# Wingbar handlebars!



## Freqman1 (Nov 14, 2012)

Glad I'm not trying to restore one of these. I think this is about half of what a complete bike cost! V/r Shawn

http://www.ebay.com/itm/Prewar-Mona...235?pt=LH_DefaultDomain_0&hash=item564ebe276b


----------



## npence (Nov 14, 2012)

The good thing is you don't need this to restore a wingbar since to my knowledge the speedo stem was never factory on a wingbar only a flo cycle but could of been added as a upgrade.


----------



## HIGGINSFOREVER (Nov 14, 2012)

You all heard of the six million dollar man,Thats part of the six million dollar bike


----------



## Freqman1 (Nov 14, 2012)

Actually as I've told Chris these 24" Monarks do nothing for me. Kinda reminds me of the advice my dad gave me; "always date a girl with small hands it makes other things look bigger" (PG version)! V/r Shawn


----------



## npence (Nov 14, 2012)

I agree with you Shawn except for the wingbar it is one sweet bike. One of my favorites and you really can't tell it is a 24" bike sitting next to any 26" bike.


----------



## OldRider (Nov 14, 2012)

Were all SilverKings built as a 24 inch? I've always admired them but I'm too tall for a 24 inch and I won't own a bike I can't ride.


----------



## npence (Nov 14, 2012)

I'm 6'4" and I can ride my wingbar just fine feels like a 26" bike to me.


----------



## HIGGINSFOREVER (Nov 14, 2012)

npence said:


> I agree with you Shawn except for the wingbar it is one sweet bike. One of my favorites and you really can't tell it is a 24" bike sitting next to any 26" bike.

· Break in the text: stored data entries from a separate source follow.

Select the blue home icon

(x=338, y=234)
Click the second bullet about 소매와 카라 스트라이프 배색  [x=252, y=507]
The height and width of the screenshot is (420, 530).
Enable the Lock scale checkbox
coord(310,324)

Let me sum it up with one word   WOW


----------



## scrubbinrims (Nov 14, 2012)

I don't generally comment on a seller's asking price, but that's steep even though condition on this package is nice.
If we are talking about hex bars and the specialized speedo neck to accomodate them...
There is a button to make an offer and maybe the pricing is just strategy within the climate of today's ebay.

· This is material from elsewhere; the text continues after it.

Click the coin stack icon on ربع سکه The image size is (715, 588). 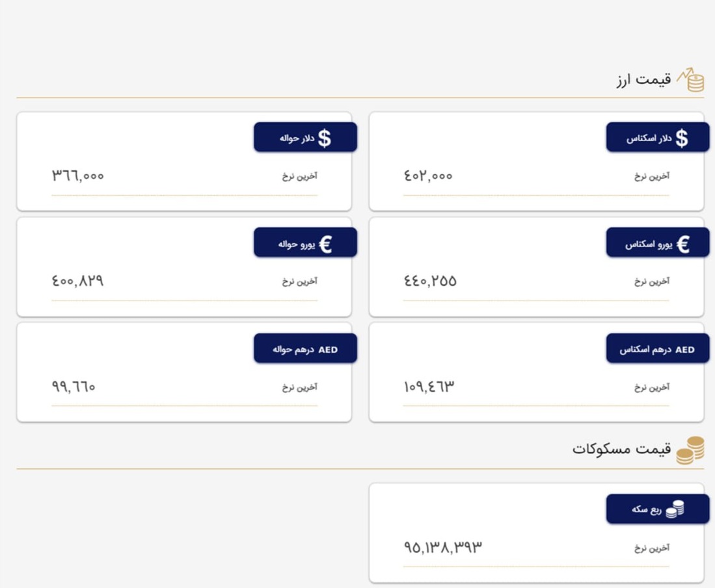tap(675, 509)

Either way you look at it, Wingbars (and Flocycles) are chock full of cool, htf expensive components...bicycles for rich kids as Jerry Peters puts it.

They don't ride like 24" wheel sized bicycles, but that common misconception that keeps folks away which means more goofy bikes for me!

Chris


----------



## bike (Nov 14, 2012)

*The bikes were DESINGED to be*

for the same size kid as a 26" - the trend in cars was smaller wheels- they applied this to bikes- for popularity purposes they later sold some 26" models including the 26x and hextube..


----------